Family Bonds

The work of Richmond artist Bohyun Yoon explores how we connect.

I ask Richmond artist Bohyun Yoon about “Family” (2018), a bronze sculpture of his I saw earlier this year in a show at the Visual Arts Center of Richmond. It’s a kinetic sculpture and it wasn’t working when I visited. Now, I’m seeing it in his living room. He turns it on and three honey-colored vessels centered on a white plinth begin to turn slowly.

“This one is my daughter’s profile,” Yoon says, pointing to the smaller of the three. “And this one is my wife, and this one is my profile. We’re doing a kissing gesture. Our lips are at the same level.”

The vessels turn toward each other and then away, again and again. The bronze is so shiny that it’s nearly impossible to tell they’re rotating at all, except for the thin strand of hair wrapped around them. It’s actually several hairs tied together, and what I’m watching are the knots moving along like a conveyor belt. “I collected hair from our restroom and then connected it as a band,” he says. “It’s running between the lips, like a pulley.”

Originally from South Korea, Yoon has been a professor in the Department of Craft and Material Studies at Virginia Commonwealth University since 2012. His work focuses on family bonds and human relationships in general, and how we express our connections to each other. You can check out his Instagram page here.

“When you’re with family, sometimes you don’t realize how fast your child’s growing, how I’m getting old, how my wife changes,” he says. “But we somehow reflect each other. That’s why I wanted to make it a mirror you don’t realize is moving.”

Originally from South Korea, Richmond artist Bohyun Yoon has been a professor in the Department of Craft and Material Studies at VCU since 2012.

In a series of works titled “Glass Helmet” (2002-2004), Yoon fabricates blown glass fishbowls designed to be worn like helmets. Filled with water, the pieces become instruments or communicators when the helmet wearer rubs their sides. Yoon studied glass blowing at both Tama Art University in Tokyo and the Rhode Island School of Design, but he became interested in the way glass can conduct sound when he saw a wine glass player in the street. In one iteration of “Glass Helmet,” the helmets have spouts. The wearers come together to pour water into each other’s helmets, changing the water levels and thus the tone of the sounds they make.

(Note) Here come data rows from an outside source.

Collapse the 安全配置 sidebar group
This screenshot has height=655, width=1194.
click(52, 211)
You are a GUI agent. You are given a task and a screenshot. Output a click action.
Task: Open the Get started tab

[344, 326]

The idea comes out of Yoon’s experience moving to the United States and being immersed in a new language. “English is such a difficult thing for me,” he says. “The helmets are a kind of prosthetic device, an extension of my head, something clear and not verbal.” They represent a kind of direct transmission of meaning without words, from one head to another.

For an artist who is fascinated by the intricacies of human connection, his choice of manufactured materials—glass, metal, electronics, motors, gears, video, mirrors—begs the question: Why not something more organic like earth, fiber, or clay?

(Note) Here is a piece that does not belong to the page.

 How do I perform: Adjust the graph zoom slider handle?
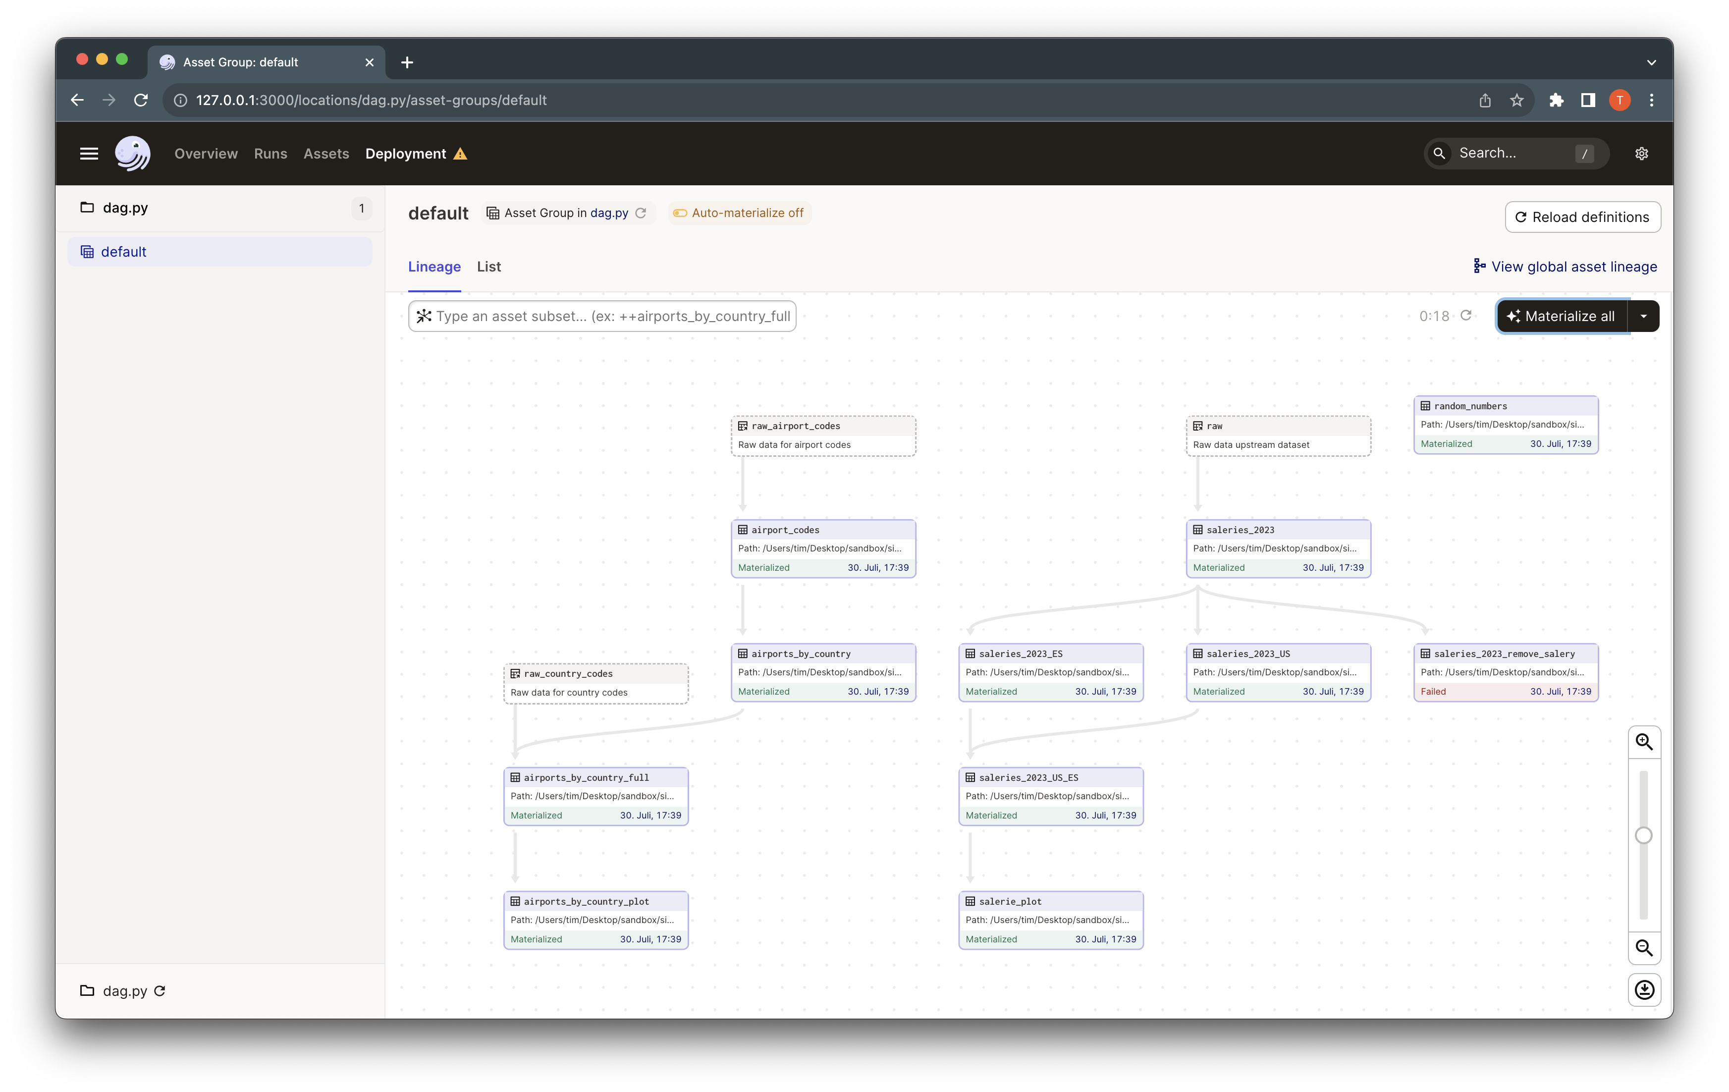click(1644, 835)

“My mom is a ceramicist, and as a child I also loved making things with my hands. So, I was thinking I should go into ceramics because that’s what I’ve seen from my family,” he explains. “But she said, ‘I’m doing ceramics. It will be boring if we do all the same things.’”

Yoon’s work often focuses on human relationships and family bonds.

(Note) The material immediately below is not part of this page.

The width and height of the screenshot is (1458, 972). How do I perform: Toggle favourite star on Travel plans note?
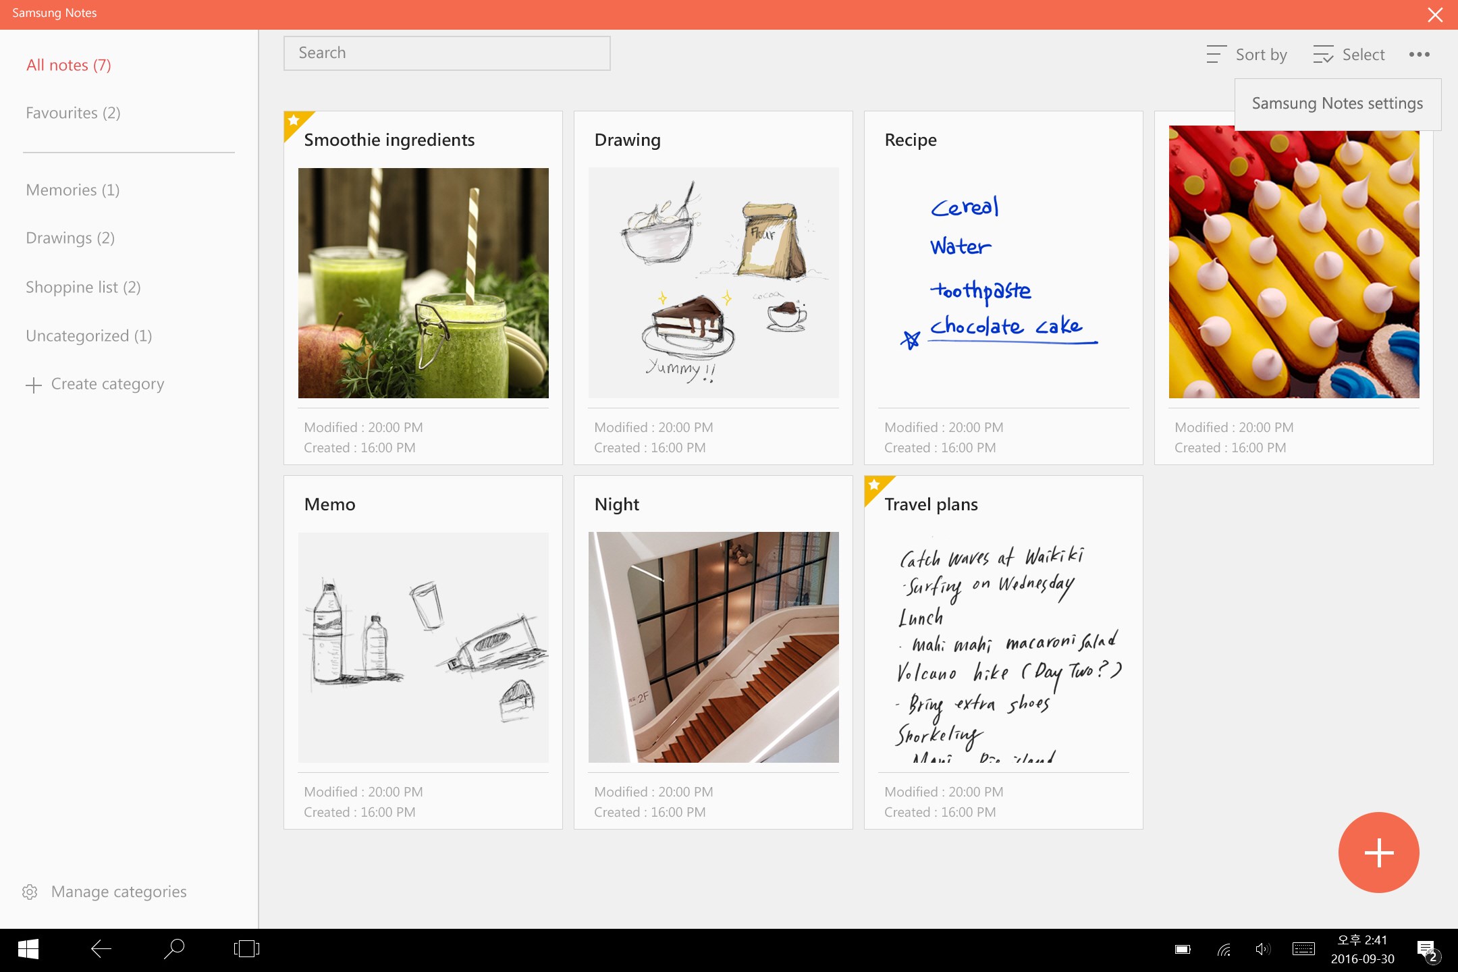(x=874, y=485)
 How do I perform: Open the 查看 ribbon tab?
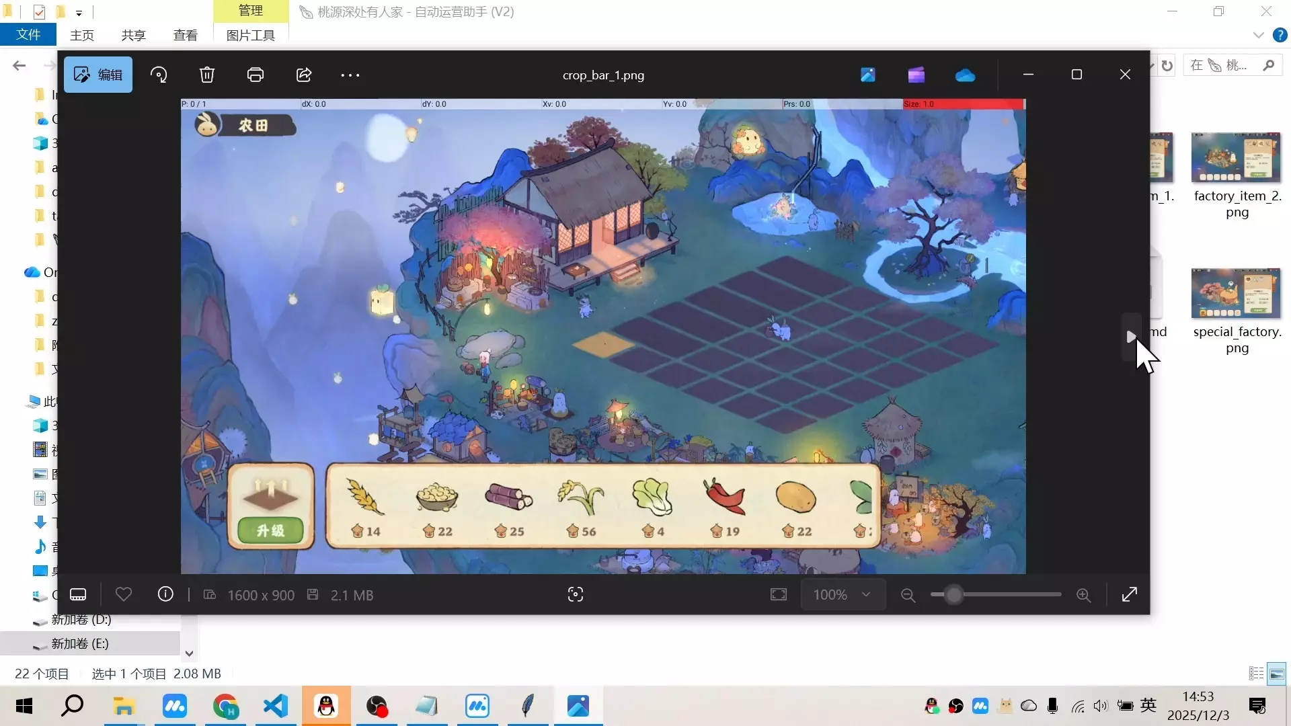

Then what should he do, Yoon asked. She suggested glass.

“Glass is so exciting to make because it’s so difficult. At first, I was focused on making something nice, but later I was more interested in its transparency. What’s the beauty of this transparency?” he asks.

There is beauty in the structures he creates, and an incredible mastery of craft, but they also have a delightful playfulness and humor to them. Consider “Run Home” (2020), a video installation he created during the pandemic lockdown. He filmed himself hanging upside by his ankles and projected that image onto the window of a house across the street from his own—a kind of send up of Gabriel Orozco’s “Home Run” (1993), a still life of oranges in white cups placed in the widow of an apartment across the street from the Museum of Modern Art.

“Dimensions Variable” (2021).Materials: Plexi mirror, single channel video color, loop. Photo credit: Dana Ollestad

“Mirror Armor” (2021), another piece created during the pandemic, is an intricate, full-body suit made of mirrors that takes about two hours to put on, though he can only bear to wear it for an hour. “It’s very uncomfortable and quite heavy,” he says. Watching a video of him lumbering around in it, you can see the absurdity of our infatuation with our appearances, the silliness of vanity taken to the extreme.

“Using humor is kind of my nature. When I was child and people asked me, ‘What do you want to be in the future?’ My answer was comedian. I was so in love with comedians on TV and watching prank shows,” Yoon says.

The artist is just as passionate about teaching as he is about his art. His latest work is a collaboration with VCU music professor Ross Walter and VCU music students. They’re working on ways to make music visible with lasers that move in sync with the vibrations of the instruments. You can see some of these performances on his website.

“We’re not just making work for rich people; we’re not just making furniture,” Yoon tells me. “Art is how we affect other people. That’s the joy of art.”